* [Task instructions] Apart from the pictures, output all of the records exactly.

Records drawn from a dataset
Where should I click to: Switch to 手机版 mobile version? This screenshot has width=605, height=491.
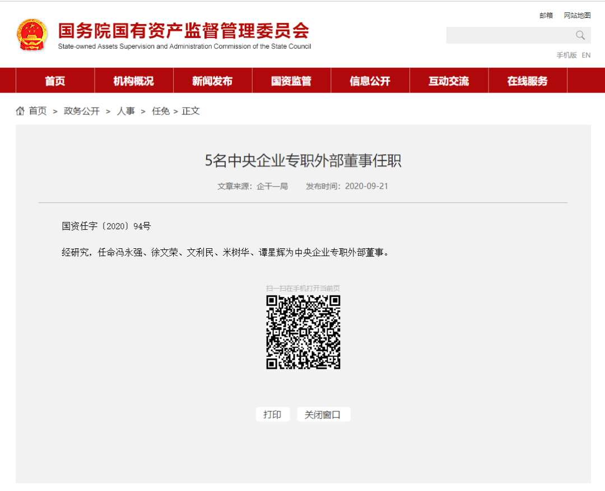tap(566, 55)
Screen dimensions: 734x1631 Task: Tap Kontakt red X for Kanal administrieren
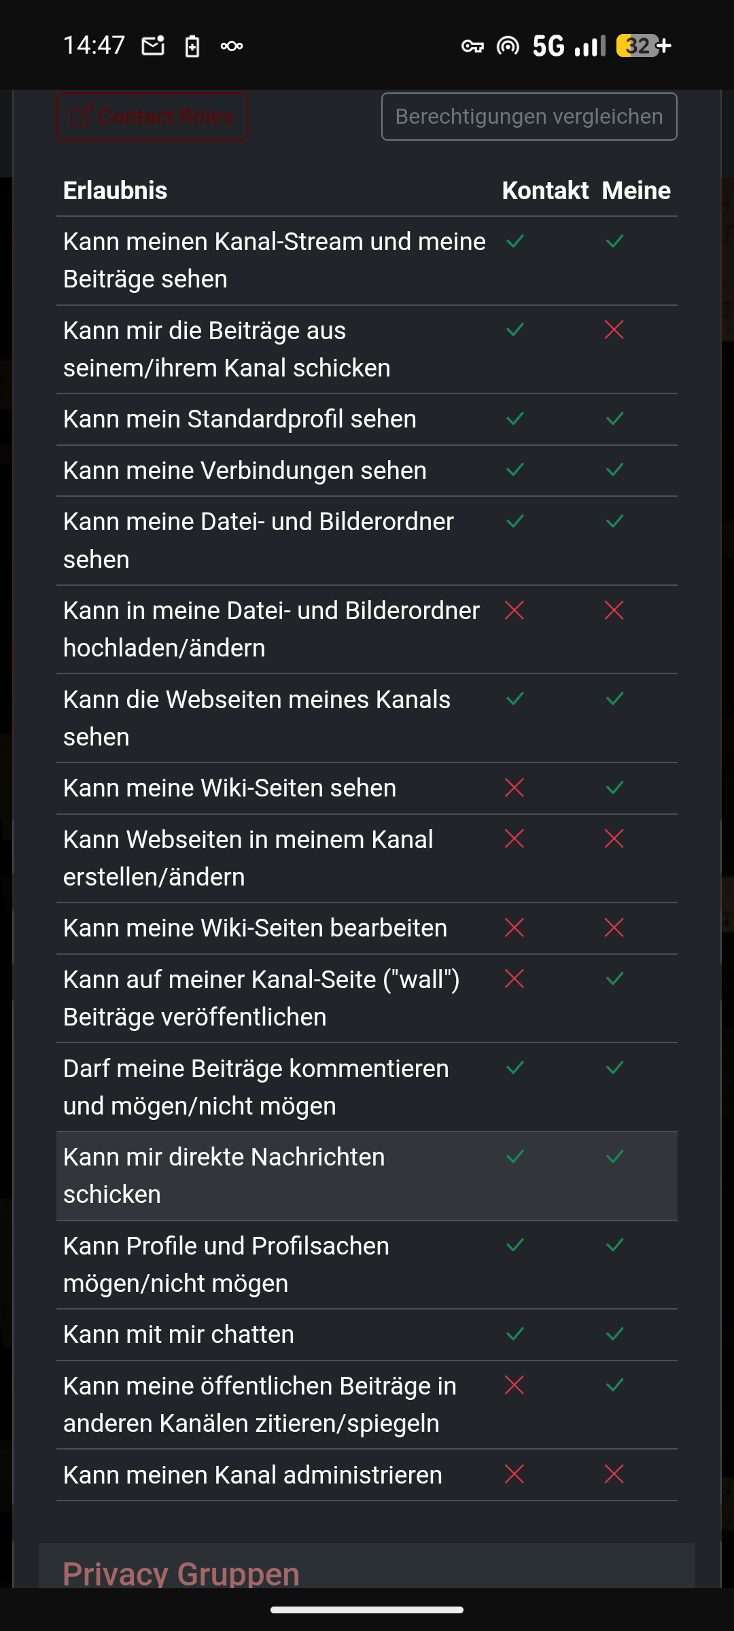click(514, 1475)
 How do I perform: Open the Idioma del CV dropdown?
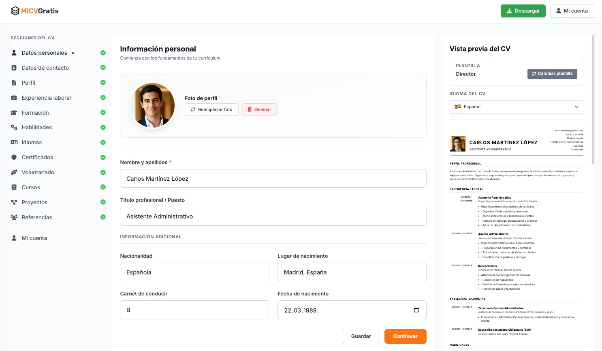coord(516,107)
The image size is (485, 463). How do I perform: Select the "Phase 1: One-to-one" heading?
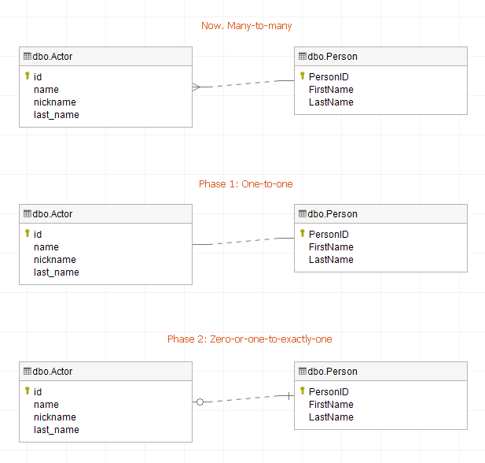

* [Output of the task]
Where should I click to: Switch to 手机版 mobile version? This screenshot has width=605, height=491.
tap(566, 55)
Screen dimensions: 734x1631 Task: Tap Kontakt red X for Kanal administrieren
click(514, 1475)
 How do I perform: Open the Idioma del CV dropdown?
coord(516,107)
The image size is (485, 463). How do I perform: Select the "Phase 1: One-to-one" heading?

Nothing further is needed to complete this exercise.